Book Title: A GIRAFFE GOES TO PARIS
Illustrator: Jon Cannell
Category: Children's
Publisher: Amazon Children's Publishing
Description:

Imagine a giraffe that can sail from Alexandria, Egypt, to Marseille, France, in a boat with a special hole for her neck. Imagine a giraffe that can walk from Marseille to Paris in forty-one days, wearing stylish boots and a cape. Imagine a giraffe that captures the attention of a hundred thousand spectators in Paris as she parades through the city, inspiring paintings, poetry, porcelain designs, and even an exotic hairstyle. Imagine Belle, a gift from the pasha of Egypt to the king of France in 1827, a giraffe who made history. This book presents Belle’s true story, told in the imagined words of her devoted Sudanese caretaker, Atir, who accompanied her on her journey to Paris and stayed with her till her death eighteen years later.

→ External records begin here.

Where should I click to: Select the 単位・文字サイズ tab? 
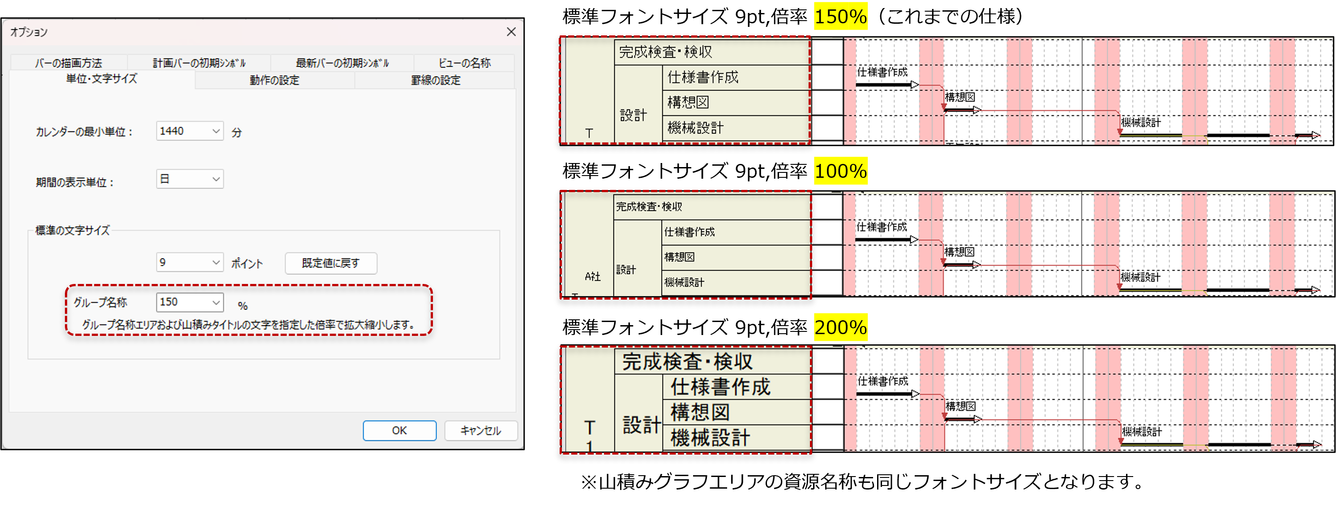pos(102,79)
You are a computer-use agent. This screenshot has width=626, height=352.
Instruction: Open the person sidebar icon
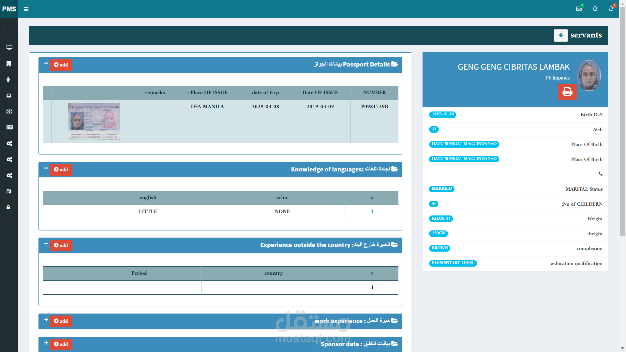coord(8,80)
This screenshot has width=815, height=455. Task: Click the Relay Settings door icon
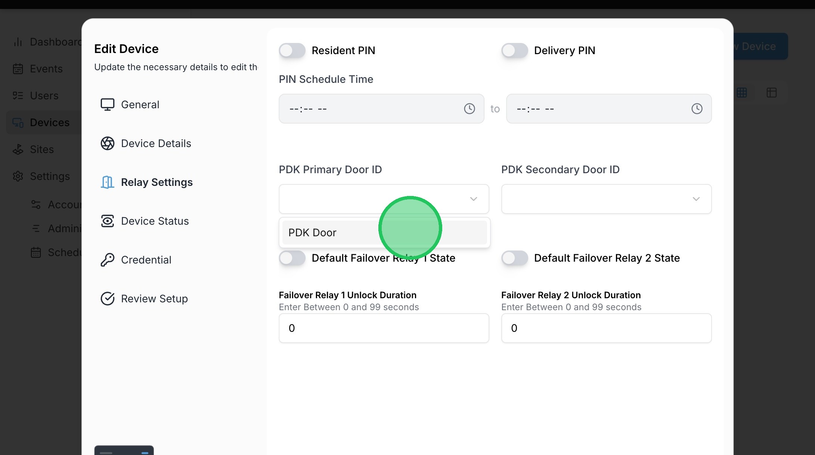107,182
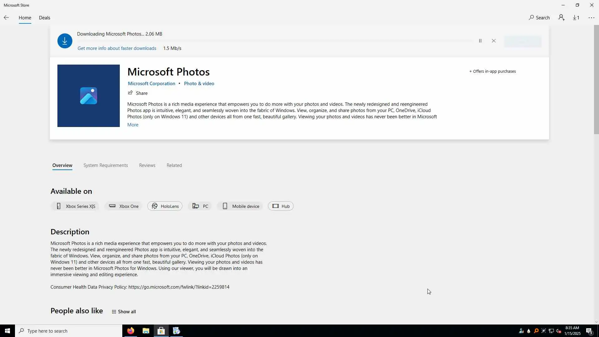Click the Microsoft Photos app thumbnail

89,96

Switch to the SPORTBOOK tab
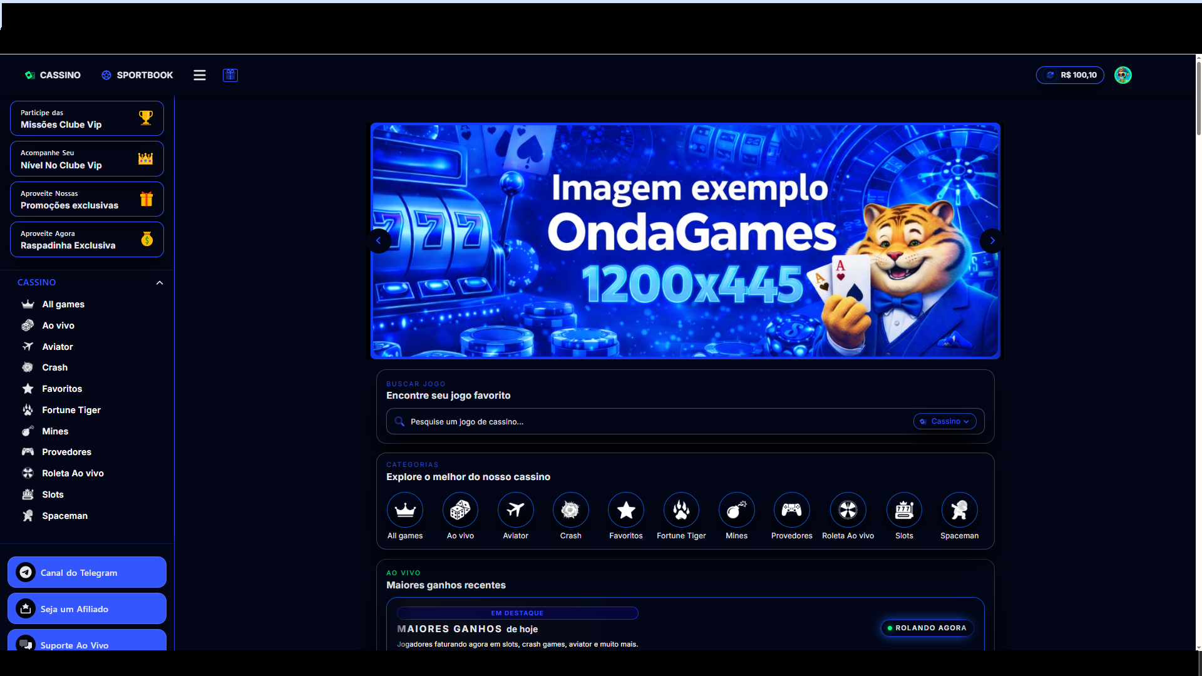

Illustrated with artifacts and paintings from the nineteenth century and with Jon Cannell’s jaunty artwork, Belle’s remarkable story both captivates and informs. An author’s note and pronunciation guide are included.


Notes:

2012 Gelett Burgess Children’s Book Award for outstanding contribution to children’s literature in the category of Historical Tales


Audience: Ages 6 and up
PageNumber: 31
ISBN: 978-0761455950
Price: $17.99
CopyrightDate: 2010

Reviews

Holmes and Cannell, the team behind My Travels with Clara, again turn to the exhibit of exotic animals in centuries past in a delightful outing with Harris (Pop- Up Aesop). Narrator Atir describes the gift of the giraffe Belle by the pasha of Egypt to Charles X of France in 1827 and details Belle’s long journey to the French capital (also explored in Zarafa: The Giraffe Who Walked to the King). Each piece of information is a treat, from the hole cut in the deck of the ship to accommodate Belle’s neck to the raincoat and boots made for her walk to Paris (“Yes, boots. She was not used to walking such long distances,”) and the giraffe mania that greeted her arrival (“There were giraffe songs, poems... fabrics, cough-drop boxes... and gingerbread cookies”). Loopy handwritten script is used for emphasis (“Fancy Parties!” “Paris loves Belle!”), while old maps, photographs, and portraits supplement Cannell’s watercolor-and-ink drawings. Perceptive readers may conclude that celebrity and human nature haven’t changed much in nearly 200 years. This is history for children as it ought to be written. 

Publishers Weekly


Belle is the gift of the pasha of Egypt to the king of France. She is elegant, tall, and a spectacle for the people of France, who have never seen a giraffe before. Her journey is narrated by Atir, her doting escort–umbrella carrier, and begins on the Nile River in 1826. The book showcases how unique Belle was: boats were not made for her (the captain cut a hole in the deck so she could sail comfortably); the weather was not right for her (a specially made cape kept her warm); and she drew crowds as large as 30,000 as she made her 40-day walk to Paris. The art is decidedly Parisian, with charming, muted watercolors (reds are more rust and blues more periwinkle). This story strikes all the right notes for nighttime reading, with the final pages showing Atir putting Belle to bed. Kids taken with this book will also enjoy The Giraffe That Walked to Paris (1992) or Zarafa: The Giraffe That Walked to the King (2009).